## TASK BRIEF
Working from the listing below, set down every line exactly.

########################################

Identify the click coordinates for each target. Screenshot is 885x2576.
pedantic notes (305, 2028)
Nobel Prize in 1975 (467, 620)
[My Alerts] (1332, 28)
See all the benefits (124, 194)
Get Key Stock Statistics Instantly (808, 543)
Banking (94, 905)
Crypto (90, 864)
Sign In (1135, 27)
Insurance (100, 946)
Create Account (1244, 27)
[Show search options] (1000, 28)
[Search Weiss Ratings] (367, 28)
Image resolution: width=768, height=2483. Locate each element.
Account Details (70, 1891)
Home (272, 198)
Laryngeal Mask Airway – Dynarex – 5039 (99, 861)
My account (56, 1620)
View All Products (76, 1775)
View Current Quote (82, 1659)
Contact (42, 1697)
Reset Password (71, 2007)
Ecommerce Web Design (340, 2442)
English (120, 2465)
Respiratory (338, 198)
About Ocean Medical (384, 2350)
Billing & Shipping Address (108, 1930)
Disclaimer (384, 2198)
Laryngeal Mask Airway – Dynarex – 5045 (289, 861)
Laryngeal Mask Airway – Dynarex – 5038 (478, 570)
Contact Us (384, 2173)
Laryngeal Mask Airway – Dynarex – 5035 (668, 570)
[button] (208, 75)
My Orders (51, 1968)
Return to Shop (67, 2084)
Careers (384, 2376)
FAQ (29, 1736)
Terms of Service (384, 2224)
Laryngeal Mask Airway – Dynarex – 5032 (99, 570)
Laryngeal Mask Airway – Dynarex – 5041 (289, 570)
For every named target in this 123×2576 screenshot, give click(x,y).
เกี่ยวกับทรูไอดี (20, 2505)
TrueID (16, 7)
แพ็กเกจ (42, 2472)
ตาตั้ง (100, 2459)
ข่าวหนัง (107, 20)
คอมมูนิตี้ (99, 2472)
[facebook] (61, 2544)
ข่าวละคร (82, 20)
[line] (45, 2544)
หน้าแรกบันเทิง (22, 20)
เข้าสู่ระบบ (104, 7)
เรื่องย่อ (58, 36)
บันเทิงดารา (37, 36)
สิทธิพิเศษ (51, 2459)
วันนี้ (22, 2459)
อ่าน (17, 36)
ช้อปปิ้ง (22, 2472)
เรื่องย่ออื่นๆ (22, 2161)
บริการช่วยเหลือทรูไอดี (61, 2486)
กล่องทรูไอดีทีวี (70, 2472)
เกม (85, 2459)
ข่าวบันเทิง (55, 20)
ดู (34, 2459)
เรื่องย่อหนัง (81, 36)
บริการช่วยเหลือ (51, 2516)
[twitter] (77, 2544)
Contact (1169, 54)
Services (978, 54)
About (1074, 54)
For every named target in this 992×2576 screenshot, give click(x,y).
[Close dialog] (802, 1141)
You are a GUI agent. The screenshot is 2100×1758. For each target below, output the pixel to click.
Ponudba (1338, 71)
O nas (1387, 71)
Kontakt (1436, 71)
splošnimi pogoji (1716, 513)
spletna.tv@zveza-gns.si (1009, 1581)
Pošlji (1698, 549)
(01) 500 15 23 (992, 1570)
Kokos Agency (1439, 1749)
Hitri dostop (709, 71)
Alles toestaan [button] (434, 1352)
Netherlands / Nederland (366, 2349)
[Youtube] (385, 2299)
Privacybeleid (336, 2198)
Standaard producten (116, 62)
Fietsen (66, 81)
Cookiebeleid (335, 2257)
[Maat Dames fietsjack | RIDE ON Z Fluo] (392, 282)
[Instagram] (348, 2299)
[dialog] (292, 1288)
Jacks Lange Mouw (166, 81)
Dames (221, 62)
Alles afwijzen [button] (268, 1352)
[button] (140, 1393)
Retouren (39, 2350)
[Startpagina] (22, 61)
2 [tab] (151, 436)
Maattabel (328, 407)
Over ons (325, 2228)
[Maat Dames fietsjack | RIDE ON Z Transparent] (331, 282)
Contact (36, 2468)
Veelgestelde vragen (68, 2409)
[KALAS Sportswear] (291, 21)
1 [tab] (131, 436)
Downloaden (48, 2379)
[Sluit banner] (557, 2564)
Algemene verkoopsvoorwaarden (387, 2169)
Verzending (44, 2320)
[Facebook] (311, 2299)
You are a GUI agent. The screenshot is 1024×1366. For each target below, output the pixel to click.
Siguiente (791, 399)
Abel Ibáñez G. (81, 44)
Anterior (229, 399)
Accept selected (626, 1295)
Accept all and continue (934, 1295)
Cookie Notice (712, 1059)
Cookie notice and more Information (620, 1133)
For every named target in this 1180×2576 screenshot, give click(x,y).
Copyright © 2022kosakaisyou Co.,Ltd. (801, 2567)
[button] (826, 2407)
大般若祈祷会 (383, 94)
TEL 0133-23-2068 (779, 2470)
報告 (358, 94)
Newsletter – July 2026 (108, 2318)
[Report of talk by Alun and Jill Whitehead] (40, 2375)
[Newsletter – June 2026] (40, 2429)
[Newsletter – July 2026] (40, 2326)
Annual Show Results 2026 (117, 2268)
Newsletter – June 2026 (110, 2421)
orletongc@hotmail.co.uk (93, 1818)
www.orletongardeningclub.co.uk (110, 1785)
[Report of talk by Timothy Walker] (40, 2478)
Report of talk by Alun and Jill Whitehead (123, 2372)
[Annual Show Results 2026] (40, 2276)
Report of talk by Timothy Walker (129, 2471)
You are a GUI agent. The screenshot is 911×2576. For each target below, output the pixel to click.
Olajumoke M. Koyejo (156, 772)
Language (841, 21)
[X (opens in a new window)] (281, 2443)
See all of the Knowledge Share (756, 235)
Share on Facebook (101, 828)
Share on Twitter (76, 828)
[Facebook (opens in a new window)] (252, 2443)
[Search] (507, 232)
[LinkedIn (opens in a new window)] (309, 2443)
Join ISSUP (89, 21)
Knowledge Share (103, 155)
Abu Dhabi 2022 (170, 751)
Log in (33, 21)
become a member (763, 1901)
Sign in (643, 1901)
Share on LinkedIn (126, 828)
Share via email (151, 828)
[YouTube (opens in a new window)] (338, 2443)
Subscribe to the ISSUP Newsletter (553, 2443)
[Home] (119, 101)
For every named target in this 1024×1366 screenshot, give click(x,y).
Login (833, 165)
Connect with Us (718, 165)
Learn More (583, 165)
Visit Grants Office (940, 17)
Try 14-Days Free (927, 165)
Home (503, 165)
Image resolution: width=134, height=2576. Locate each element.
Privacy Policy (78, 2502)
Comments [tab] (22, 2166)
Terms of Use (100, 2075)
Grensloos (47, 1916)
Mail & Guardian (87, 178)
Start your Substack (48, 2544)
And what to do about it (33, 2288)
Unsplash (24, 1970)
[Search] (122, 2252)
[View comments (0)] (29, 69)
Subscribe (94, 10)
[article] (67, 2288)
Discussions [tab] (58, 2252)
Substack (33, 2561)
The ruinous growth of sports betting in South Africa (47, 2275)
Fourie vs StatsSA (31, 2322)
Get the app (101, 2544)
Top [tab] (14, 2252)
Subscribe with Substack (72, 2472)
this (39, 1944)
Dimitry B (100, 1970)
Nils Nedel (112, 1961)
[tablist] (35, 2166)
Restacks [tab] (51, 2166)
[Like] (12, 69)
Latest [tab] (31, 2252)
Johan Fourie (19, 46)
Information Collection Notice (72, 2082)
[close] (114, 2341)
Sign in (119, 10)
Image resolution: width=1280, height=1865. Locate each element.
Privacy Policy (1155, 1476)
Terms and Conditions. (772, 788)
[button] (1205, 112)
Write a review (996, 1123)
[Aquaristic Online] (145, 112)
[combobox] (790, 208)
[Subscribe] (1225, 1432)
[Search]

########################################

## ANSWER BELOW
Identify the click coordinates for each target. Screenshot is 885x2576.
pedantic notes (305, 2028)
Nobel Prize in 1975 (467, 620)
[My Alerts] (1332, 28)
See all the benefits (124, 194)
Get Key Stock Statistics Instantly (808, 543)
Banking (94, 905)
Crypto (90, 864)
Sign In (1135, 27)
Insurance (100, 946)
Create Account (1244, 27)
[Show search options] (1000, 28)
[Search Weiss Ratings] (367, 28)
Image resolution: width=768, height=2483. Locate each element.
Account Details (70, 1891)
Home (272, 198)
Laryngeal Mask Airway – Dynarex – 5039 (99, 861)
My account (56, 1620)
View All Products (76, 1775)
View Current Quote (82, 1659)
Contact (42, 1697)
Reset Password (71, 2007)
Ecommerce Web Design (340, 2442)
English (120, 2465)
Respiratory (338, 198)
About Ocean Medical (384, 2350)
Billing & Shipping Address (108, 1930)
Disclaimer (384, 2198)
Laryngeal Mask Airway – Dynarex – 5045 (289, 861)
Laryngeal Mask Airway – Dynarex – 5038 (478, 570)
Contact Us (384, 2173)
Laryngeal Mask Airway – Dynarex – 5035 (668, 570)
[button] (208, 75)
My Orders (51, 1968)
Return to Shop (67, 2084)
Careers (384, 2376)
FAQ (29, 1736)
Terms of Service (384, 2224)
Laryngeal Mask Airway – Dynarex – 5032 (99, 570)
Laryngeal Mask Airway – Dynarex – 5041 (289, 570)
For every named target in this 123×2576 screenshot, give click(x,y).
เกี่ยวกับทรูไอดี (20, 2505)
TrueID (16, 7)
แพ็กเกจ (42, 2472)
ตาตั้ง (100, 2459)
ข่าวหนัง (107, 20)
คอมมูนิตี้ (99, 2472)
[facebook] (61, 2544)
ข่าวละคร (82, 20)
[line] (45, 2544)
หน้าแรกบันเทิง (22, 20)
เข้าสู่ระบบ (104, 7)
เรื่องย่อ (58, 36)
บันเทิงดารา (37, 36)
สิทธิพิเศษ (51, 2459)
วันนี้ (22, 2459)
อ่าน (17, 36)
ช้อปปิ้ง (22, 2472)
เรื่องย่ออื่นๆ (22, 2161)
บริการช่วยเหลือทรูไอดี (61, 2486)
กล่องทรูไอดีทีวี (70, 2472)
เกม (85, 2459)
ข่าวบันเทิง (55, 20)
ดู (34, 2459)
เรื่องย่อหนัง (81, 36)
บริการช่วยเหลือ (51, 2516)
[twitter] (77, 2544)
Contact (1169, 54)
Services (978, 54)
About (1074, 54)
For every named target in this 992×2576 screenshot, give click(x,y).
[Close dialog] (802, 1141)
You are a GUI agent. The screenshot is 2100×1758. For each target below, output the pixel to click.
Ponudba (1338, 71)
O nas (1387, 71)
Kontakt (1436, 71)
splošnimi pogoji (1716, 513)
spletna.tv@zveza-gns.si (1009, 1581)
Pošlji (1698, 549)
(01) 500 15 23 (992, 1570)
Kokos Agency (1439, 1749)
Hitri dostop (709, 71)
Alles toestaan [button] (434, 1352)
Netherlands / Nederland (366, 2349)
[Youtube] (385, 2299)
Privacybeleid (336, 2198)
Standaard producten (116, 62)
Fietsen (66, 81)
Cookiebeleid (335, 2257)
[Maat Dames fietsjack | RIDE ON Z Fluo] (392, 282)
[Instagram] (348, 2299)
[dialog] (292, 1288)
Jacks Lange Mouw (166, 81)
Dames (221, 62)
Alles afwijzen [button] (268, 1352)
[button] (140, 1393)
Retouren (39, 2350)
[Startpagina] (22, 61)
2 [tab] (151, 436)
Maattabel (328, 407)
Over ons (325, 2228)
[Maat Dames fietsjack | RIDE ON Z Transparent] (331, 282)
Contact (36, 2468)
Veelgestelde vragen (68, 2409)
[KALAS Sportswear] (291, 21)
1 [tab] (131, 436)
Downloaden (48, 2379)
[Sluit banner] (557, 2564)
Algemene verkoopsvoorwaarden (387, 2169)
Verzending (44, 2320)
[Facebook] (311, 2299)
You are a GUI agent. The screenshot is 1024×1366. For each target below, output the pixel to click.
Siguiente (791, 399)
Abel Ibáñez G. (81, 44)
Anterior (229, 399)
Accept selected (626, 1295)
Accept all and continue (934, 1295)
Cookie Notice (712, 1059)
Cookie notice and more Information (620, 1133)
For every named target in this 1180×2576 screenshot, give click(x,y).
Copyright © 2022kosakaisyou Co.,Ltd. (801, 2567)
[button] (826, 2407)
大般若祈祷会 (383, 94)
TEL 0133-23-2068 (779, 2470)
報告 (358, 94)
Newsletter – July 2026 (108, 2318)
[Report of talk by Alun and Jill Whitehead] (40, 2375)
[Newsletter – June 2026] (40, 2429)
[Newsletter – July 2026] (40, 2326)
Annual Show Results 2026 (117, 2268)
Newsletter – June 2026 (110, 2421)
orletongc@hotmail.co.uk (93, 1818)
www.orletongardeningclub.co.uk (110, 1785)
[Report of talk by Timothy Walker] (40, 2478)
Report of talk by Alun and Jill Whitehead (123, 2372)
[Annual Show Results 2026] (40, 2276)
Report of talk by Timothy Walker (129, 2471)
You are a GUI agent. The screenshot is 911×2576. For each target below, output the pixel to click.
Olajumoke M. Koyejo (156, 772)
Language (841, 21)
[X (opens in a new window)] (281, 2443)
See all of the Knowledge Share (756, 235)
Share on Facebook (101, 828)
Share on Twitter (76, 828)
[Facebook (opens in a new window)] (252, 2443)
[Search] (507, 232)
[LinkedIn (opens in a new window)] (309, 2443)
Join ISSUP (89, 21)
Knowledge Share (103, 155)
Abu Dhabi 2022 (170, 751)
Log in (33, 21)
become a member (763, 1901)
Sign in (643, 1901)
Share on LinkedIn (126, 828)
Share via email (151, 828)
[YouTube (opens in a new window)] (338, 2443)
Subscribe to the ISSUP Newsletter (553, 2443)
[Home] (119, 101)
For every named target in this 1024×1366 screenshot, give click(x,y).
Login (833, 165)
Connect with Us (718, 165)
Learn More (583, 165)
Visit Grants Office (940, 17)
Try 14-Days Free (927, 165)
Home (503, 165)
Image resolution: width=134, height=2576. Locate each element.
Privacy Policy (78, 2502)
Comments [tab] (22, 2166)
Terms of Use (100, 2075)
Grensloos (47, 1916)
Mail & Guardian (87, 178)
Start your Substack (48, 2544)
And what to do about it (33, 2288)
Unsplash (24, 1970)
[Search] (122, 2252)
[View comments (0)] (29, 69)
Subscribe (94, 10)
[article] (67, 2288)
Discussions [tab] (58, 2252)
Substack (33, 2561)
The ruinous growth of sports betting in South Africa (47, 2275)
Fourie vs StatsSA (31, 2322)
Get the app (101, 2544)
Top [tab] (14, 2252)
Subscribe with Substack (72, 2472)
this (39, 1944)
Dimitry B (100, 1970)
Nils Nedel (112, 1961)
[tablist] (35, 2166)
Restacks [tab] (51, 2166)
[Like] (12, 69)
Latest [tab] (31, 2252)
Johan Fourie (19, 46)
Information Collection Notice (72, 2082)
[close] (114, 2341)
Sign in (119, 10)
Image resolution: width=1280, height=1865. Locate each element.
Privacy Policy (1155, 1476)
Terms and Conditions. (772, 788)
[button] (1205, 112)
Write a review (996, 1123)
[Aquaristic Online] (145, 112)
[combobox] (790, 208)
[Subscribe] (1225, 1432)
[Search]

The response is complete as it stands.